Tasya Vos è un’agente che, tramite una strana tecnologia, si intrufola dentro il corpo e le vite di altre persone per assassinare personaggi d’alto lignaggio che potrebbero ostacolare l’operato della compagnia per cui lavora.
Ma questo è un gioco che a lungo andare comprometterà le sorti della sua esistenza psico-fisica, modificando in maniera irreversibile la sua stessa vita.

Possessor, Brandon Cronenberg (2020)

Uno schema di vasi comunicanti dove il sangue e il dolore diventano comunitari e dove il corpo diventa mero oggetto d’attraversamento.
L’ennesimo contenitore vuoto, l’ennesima maschera che cerca di coprire le enormi falle presenti nel sistema.

In L’anno scorso a Marienbad, capolavoro di Alain Resnais, c’è una sequenza con protagoniste le statue dove i protagonisti, in sottofondo, discutono sul significato di quelle statue.
Il significato viene continuamente mutato a seconda di chi guarda e a seconda di chi ricorda; testimoniando il limite dello sguardo umano e della materia stessa.

Il corpo è un oggetto immobile pronto ad esser sacrificato verso un pensiero che invece continua a scorrere e a modificarsi.

Lo stesso Possessor sembra partire da questo concetto, con la protagonista che di volta in volta confonde i ricordi quando deve apprestarsi a fare i test per confermare la propria sanità.
Oggetti che testimoniano la sua esistenza in quanto appartenenti al suo passato storico.

È da questo passaggio che scaturisce l’orrore più che da tutto il resto.
Sul rifiuto della memoria, sul mancato ritrovo di veridicità nella storia si comprende l’impossibilità del vero e così si mette in scena il mistero dell’umanità stessa.
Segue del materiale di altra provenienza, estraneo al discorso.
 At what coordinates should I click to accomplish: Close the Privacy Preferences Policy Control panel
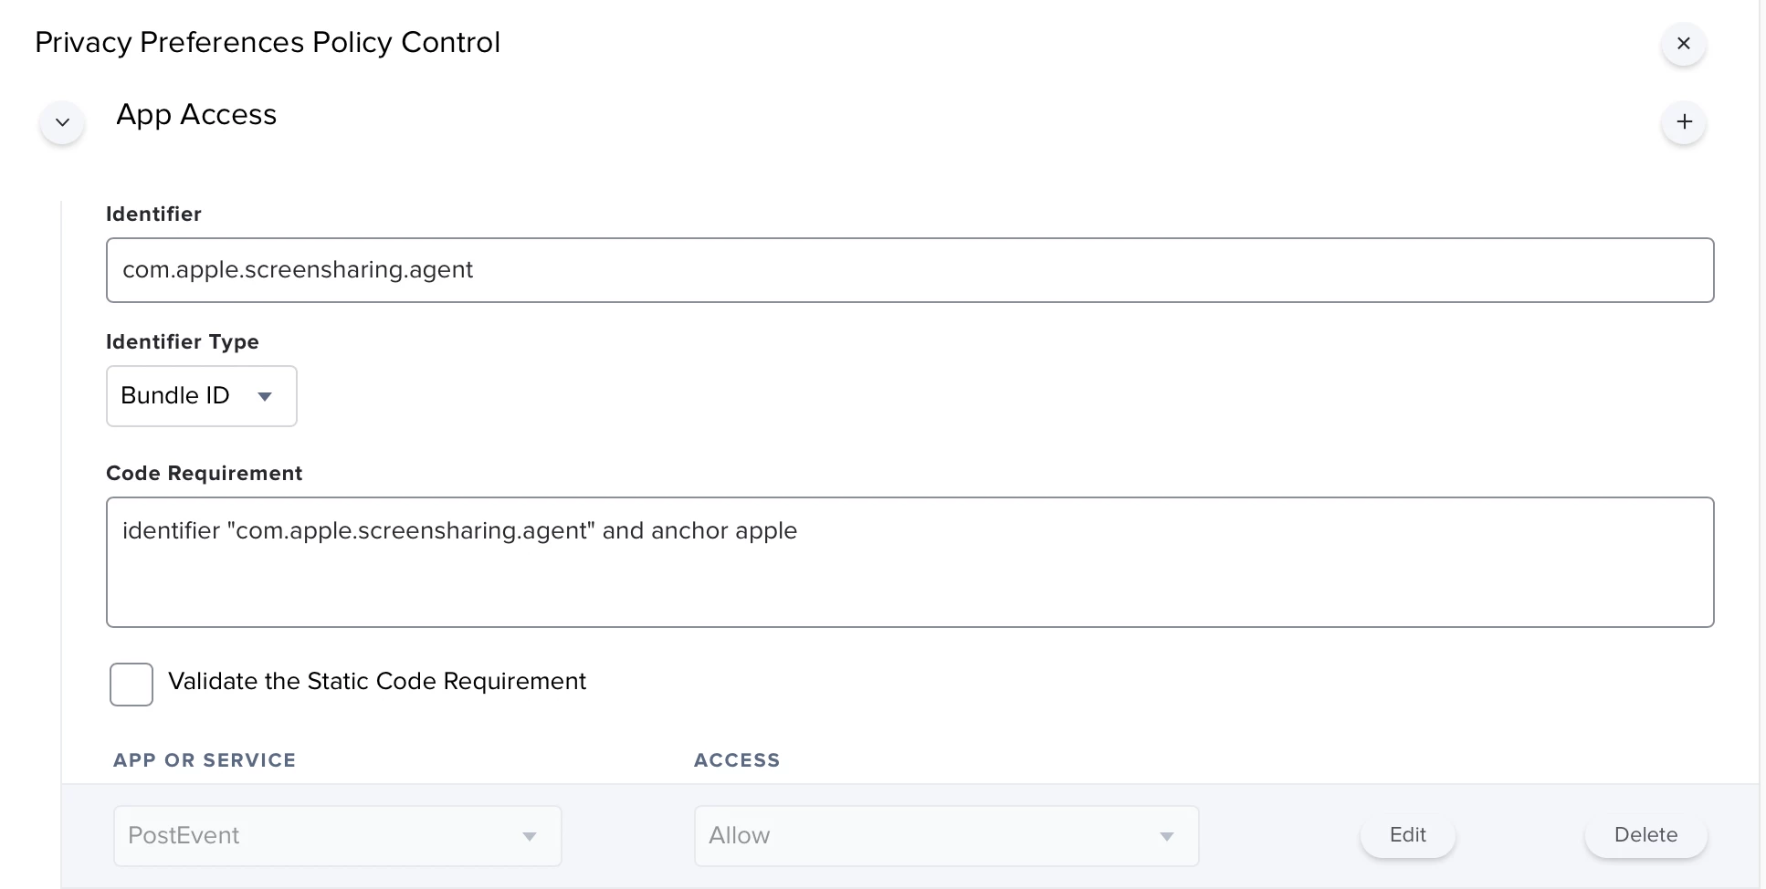1684,44
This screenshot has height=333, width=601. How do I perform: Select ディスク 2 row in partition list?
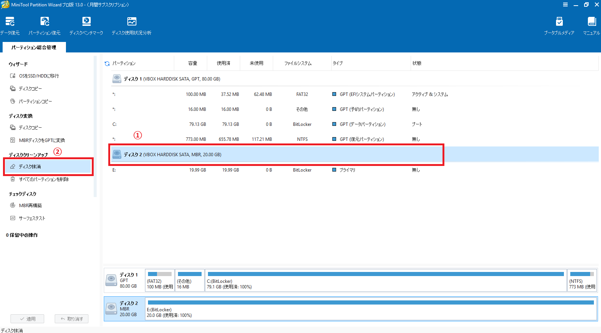pos(172,155)
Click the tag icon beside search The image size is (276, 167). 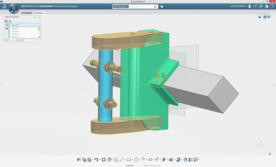[162, 7]
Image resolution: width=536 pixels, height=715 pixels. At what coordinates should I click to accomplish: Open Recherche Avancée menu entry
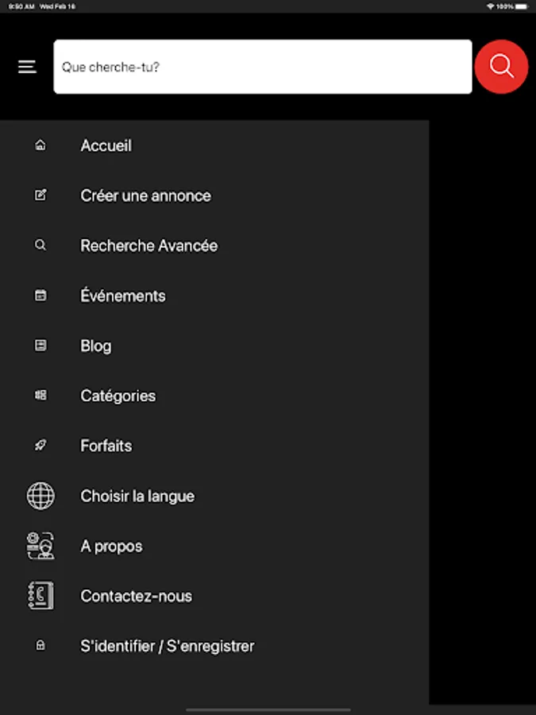coord(148,245)
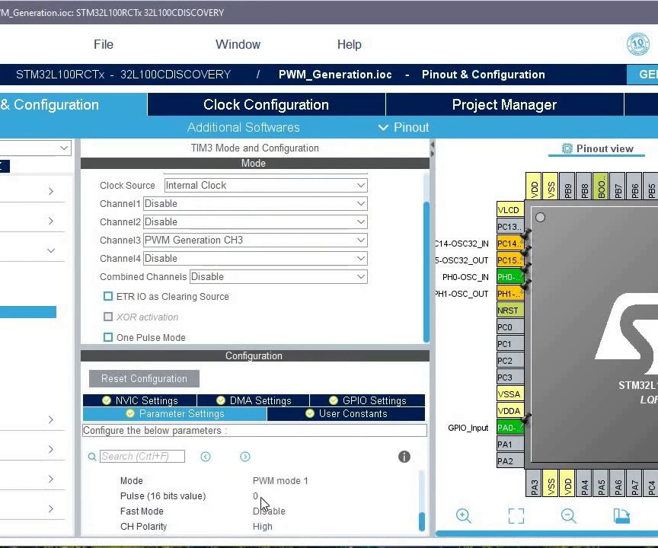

Sono questi i passaggi di un’opera che per quanto ancora giovane e acerba mostrano a tutti il talento di un nuovissimo autore come Brandon Cronenberg; che in entrambi i film parecchie volte va a perdersi nei meandri di una mania del controllo e di uno strutturalismo ad incastri degni del peggior Nolan che divertono, ma che sporcano l’opera creando un pastiche filmico troppo smaccatamente figlio di un filone di film fantascientifici che ha come figura portante proprio suo padre.